What is interesting, and probably not apparent on first glance, is that section 864(c)(8) covers many transactions that may catch the unwary. For example, the provisions will apply to the disposition of any partnership interest if two requirements are met: (i) the seller is a non-resident individual or a foreign corporation (from the U.S. perspective) and (ii) the partnership interest that was sold has income effectively connected with the United States. For example, consider a Serbian individual who is engaged in wine making and invests in a French partnership that makes wine. The French partnership in turn is involved in a joint venture in the United States with U.S. wine distributors who will distribute the French wine in the United States. The French partnership would have ECI with the United States from its joint venture and would pass that income on to its partners, including the Serbian individual. If and when the Serbian partner sells his interest, he could have U.S. tax reporting obligations and be liable for U.S. tax. The joint venture between the French partnership and the U.S. wine distributors could also have a reporting obligation to its French partner. That obligation would be to report the gain or loss the joint venture would have realized on the sale of its assets. This is to enable the Serbian in the example to properly compute his U.S. tax obligation.

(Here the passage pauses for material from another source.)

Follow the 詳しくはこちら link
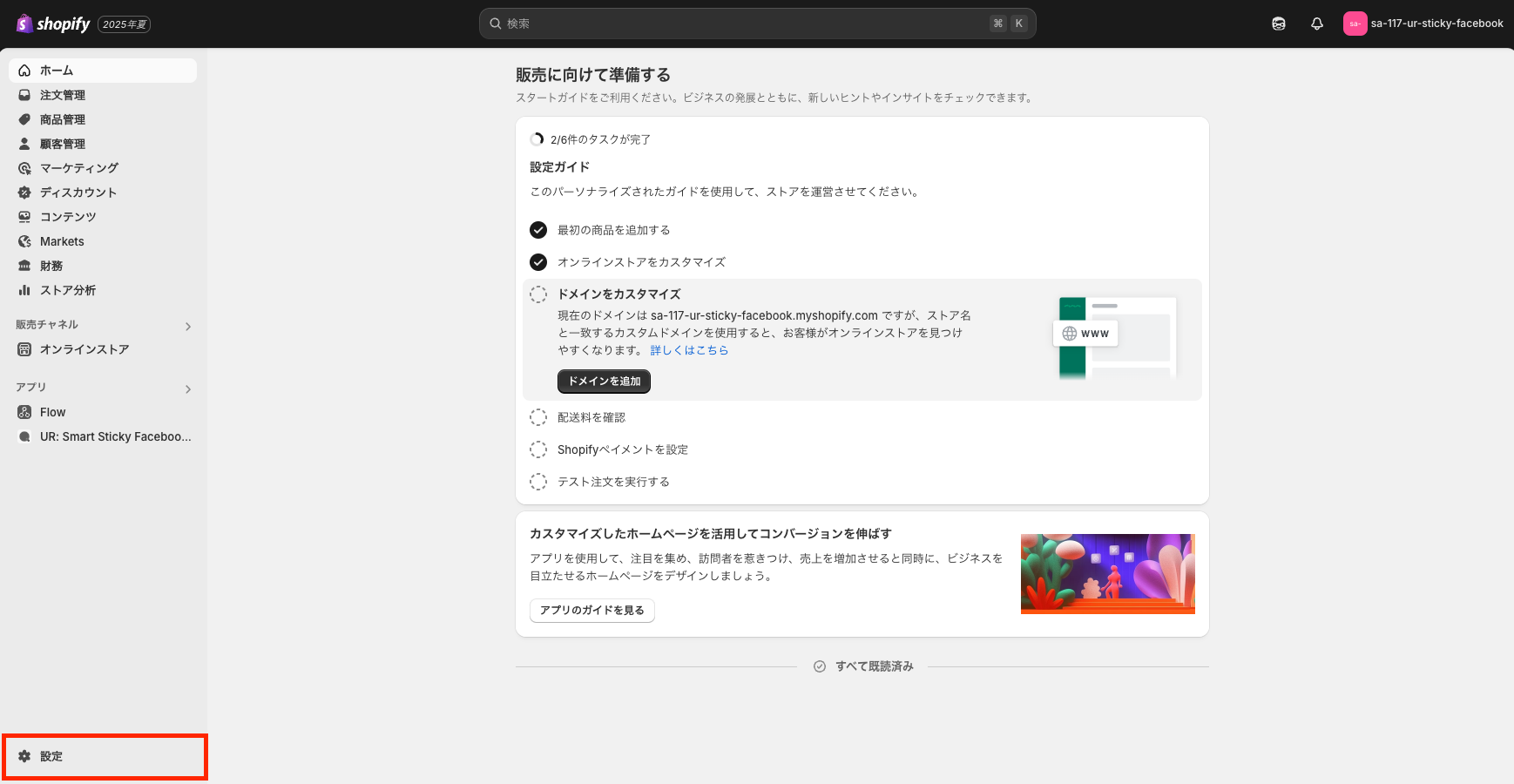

A further complication is that section 864(c)(8) covers any disposition in which a partner would recognize a gain on a transaction involving a partnership interest. This could include the gain from a decrease in a partner’s share of the partnership’s recourse or qualified nonrecourse liabilities. Let’s return to the Serbian partner. If he had a tax capital account of (500) and a share of partnership recourse liabilities of 1,000, he would have a U.S. tax basis of 500. Suppose he decided, for whatever reason, to place the partnership interest into a corporation. Suppose further that he could not, or chose not to, make a check-the-box election to treat the corporation as a disregarded entity. He would then have a gain of 500 from the relief of liabilities, resulting in some U.S.-source income, depending on the make-up of assets of the French partnership of which he was a partner and through which he has U.S.-source income.
Readers can certainly develop their own scenarios. Nonresident individuals and owners/officers of foreign corporations will have to be extremely careful if they own U.S. partnership interests. They, or their advisors, must know U.S. partnership tax law so that a determination can be made if they have gain taxable in the United States in any given year.